What about my parents?
Premiums for senior health insurance aged 50-plus can top Dh30,000, according to Souqalmal.com, a price comparison site, which could be higher than insuring a spouse or children. Sixty-five is a common cut-off age, it adds, and some insurers may refuse to cover pre-existing conditions, whack the premium up if they do, or even stop covering them later on. There may also be a waiting period of up to 24 months before pre-existing conditions are insured. The comparison site advises that it may be cheaper to get a family plan.
What about insuring my maid?
A maid’s insurance needs to be processed by the head of the household, who sponsors her. Typically, says Ms Khan, families choose a “minimal plan” for emergencies and A&E listed hospitals. Some basic individual plans start from Dh650, says Mr Bayaa, but you can get more comprehensive plans for tertiary dependants or domestic workers, depending on age.
How do I choose an insurance plan?
“We always ask at our doctor’s reception to see which insurers are better,” says Mr Routledge. The DHA website, isahd.ae, lists all 46 registered insurance providers in the UAE. Bayzat.com, Souqalmal.com and Compareit4me.com all provide comparison tools for health insurance.

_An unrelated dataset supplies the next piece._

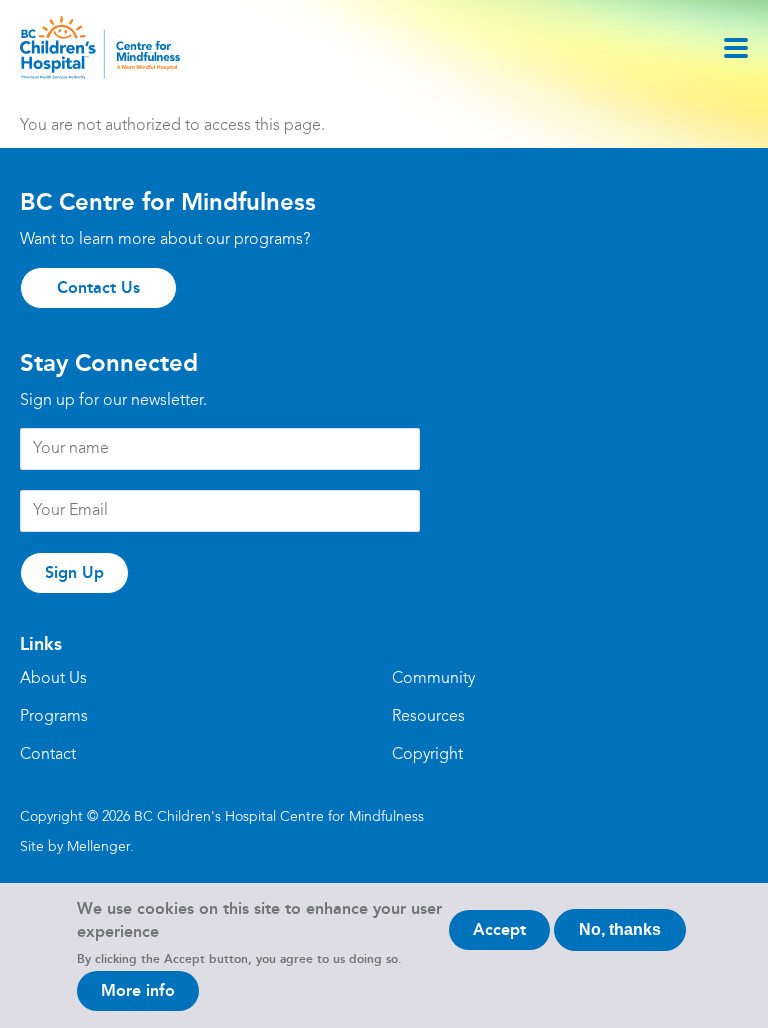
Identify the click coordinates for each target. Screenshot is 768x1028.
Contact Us (98, 287)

Ms Khan adds that you should look for the hospitals you prefer then check which insurers provide direct billing (so you will not have to pay and claim back) for those. International plans are always better, “ she says. “You are covered worldwide and the claims process is so much faster.”
Should I just pick a basic plan?
No, says Ms Khan. “Healthcare is so important and medical insurance is one of those things you will use, even just for an annual medical check-up. If you just choose a basic plan, it becomes a cost of no value. As you have to pay the cost anyway, you may as well get the plan you want.” Plus, she warns, “so many people get into debt because of bills they can’t pay.”